## [STUDY MATERIAL]
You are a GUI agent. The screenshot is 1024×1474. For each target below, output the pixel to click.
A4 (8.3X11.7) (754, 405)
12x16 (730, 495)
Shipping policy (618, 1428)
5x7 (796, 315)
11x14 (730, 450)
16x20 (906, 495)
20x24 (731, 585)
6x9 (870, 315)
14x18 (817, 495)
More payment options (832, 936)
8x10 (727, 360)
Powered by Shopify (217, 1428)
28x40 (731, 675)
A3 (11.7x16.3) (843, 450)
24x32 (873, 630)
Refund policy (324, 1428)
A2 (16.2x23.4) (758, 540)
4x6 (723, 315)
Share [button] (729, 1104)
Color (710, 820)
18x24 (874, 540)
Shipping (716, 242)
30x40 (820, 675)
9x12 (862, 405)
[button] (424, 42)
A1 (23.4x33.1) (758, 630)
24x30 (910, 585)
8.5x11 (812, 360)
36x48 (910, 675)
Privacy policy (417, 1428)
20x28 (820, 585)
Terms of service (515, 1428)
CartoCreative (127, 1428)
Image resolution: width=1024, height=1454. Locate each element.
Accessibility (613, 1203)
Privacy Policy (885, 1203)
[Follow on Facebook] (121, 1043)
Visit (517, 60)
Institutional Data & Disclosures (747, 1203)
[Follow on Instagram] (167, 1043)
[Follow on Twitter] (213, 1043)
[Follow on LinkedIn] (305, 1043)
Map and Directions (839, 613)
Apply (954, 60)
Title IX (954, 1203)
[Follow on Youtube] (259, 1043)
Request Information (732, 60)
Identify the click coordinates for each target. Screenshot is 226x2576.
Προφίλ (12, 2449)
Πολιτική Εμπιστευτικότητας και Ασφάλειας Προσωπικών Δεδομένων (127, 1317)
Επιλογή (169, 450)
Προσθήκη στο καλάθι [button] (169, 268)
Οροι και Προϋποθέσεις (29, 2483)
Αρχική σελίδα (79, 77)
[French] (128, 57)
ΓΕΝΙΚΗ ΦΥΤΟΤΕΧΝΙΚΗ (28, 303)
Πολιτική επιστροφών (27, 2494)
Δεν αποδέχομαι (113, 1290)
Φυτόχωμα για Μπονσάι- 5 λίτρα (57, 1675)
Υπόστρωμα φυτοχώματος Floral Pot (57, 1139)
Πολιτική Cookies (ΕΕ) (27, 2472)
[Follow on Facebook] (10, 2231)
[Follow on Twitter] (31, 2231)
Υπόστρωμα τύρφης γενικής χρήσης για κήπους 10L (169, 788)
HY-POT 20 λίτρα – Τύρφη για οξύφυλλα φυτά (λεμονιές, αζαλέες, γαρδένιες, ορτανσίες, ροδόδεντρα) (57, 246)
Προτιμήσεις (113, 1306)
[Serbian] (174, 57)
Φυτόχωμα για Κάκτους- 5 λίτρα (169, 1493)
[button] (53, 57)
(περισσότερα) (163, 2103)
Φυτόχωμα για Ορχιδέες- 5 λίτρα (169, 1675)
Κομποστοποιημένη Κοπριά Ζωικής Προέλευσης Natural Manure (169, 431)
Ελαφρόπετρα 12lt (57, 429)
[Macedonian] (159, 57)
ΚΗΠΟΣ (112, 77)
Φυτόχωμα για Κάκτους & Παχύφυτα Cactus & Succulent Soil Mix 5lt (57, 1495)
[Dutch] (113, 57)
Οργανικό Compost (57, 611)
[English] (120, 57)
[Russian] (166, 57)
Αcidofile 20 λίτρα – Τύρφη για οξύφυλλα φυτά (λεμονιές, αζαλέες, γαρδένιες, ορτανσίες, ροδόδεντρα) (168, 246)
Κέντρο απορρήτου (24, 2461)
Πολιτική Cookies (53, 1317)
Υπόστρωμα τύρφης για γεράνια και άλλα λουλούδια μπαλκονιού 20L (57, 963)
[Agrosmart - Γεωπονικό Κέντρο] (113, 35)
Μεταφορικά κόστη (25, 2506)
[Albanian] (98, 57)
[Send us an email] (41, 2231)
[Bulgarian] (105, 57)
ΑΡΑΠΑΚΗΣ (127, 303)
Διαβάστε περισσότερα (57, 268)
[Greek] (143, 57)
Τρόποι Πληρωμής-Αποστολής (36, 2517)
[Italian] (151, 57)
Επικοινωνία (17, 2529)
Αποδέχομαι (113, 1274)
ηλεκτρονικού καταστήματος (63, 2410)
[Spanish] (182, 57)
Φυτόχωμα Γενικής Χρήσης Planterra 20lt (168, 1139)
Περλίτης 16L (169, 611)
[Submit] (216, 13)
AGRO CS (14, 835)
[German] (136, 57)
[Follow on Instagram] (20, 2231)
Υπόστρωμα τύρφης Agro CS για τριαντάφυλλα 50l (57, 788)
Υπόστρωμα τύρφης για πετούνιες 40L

## [EXERCISE BRIEF]
All that belongs in your answer is the stretch of entries above from the line with "[Macedonian] (159, 57)" through the line with "[Submit] (216, 13)", printed exactly.

## [RESULT OF THIS EXERCISE]
[Macedonian] (159, 57)
ΚΗΠΟΣ (112, 77)
Φυτόχωμα για Κάκτους & Παχύφυτα Cactus & Succulent Soil Mix 5lt (57, 1495)
[Dutch] (113, 57)
Οργανικό Compost (57, 611)
[English] (120, 57)
[Russian] (166, 57)
Αcidofile 20 λίτρα – Τύρφη για οξύφυλλα φυτά (λεμονιές, αζαλέες, γαρδένιες, ορτανσίες, ροδόδεντρα) (168, 246)
Κέντρο απορρήτου (24, 2461)
Πολιτική Cookies (53, 1317)
Υπόστρωμα τύρφης για γεράνια και άλλα λουλούδια μπαλκονιού 20L (57, 963)
[Agrosmart - Γεωπονικό Κέντρο] (113, 35)
Μεταφορικά κόστη (25, 2506)
[Albanian] (98, 57)
[Send us an email] (41, 2231)
[Bulgarian] (105, 57)
ΑΡΑΠΑΚΗΣ (127, 303)
Διαβάστε περισσότερα (57, 268)
[Greek] (143, 57)
Τρόποι Πληρωμής-Αποστολής (36, 2517)
[Italian] (151, 57)
Επικοινωνία (17, 2529)
Αποδέχομαι (113, 1274)
ηλεκτρονικού καταστήματος (63, 2410)
[Spanish] (182, 57)
Φυτόχωμα Γενικής Χρήσης Planterra 20lt (168, 1139)
Περλίτης 16L (169, 611)
[Submit] (216, 13)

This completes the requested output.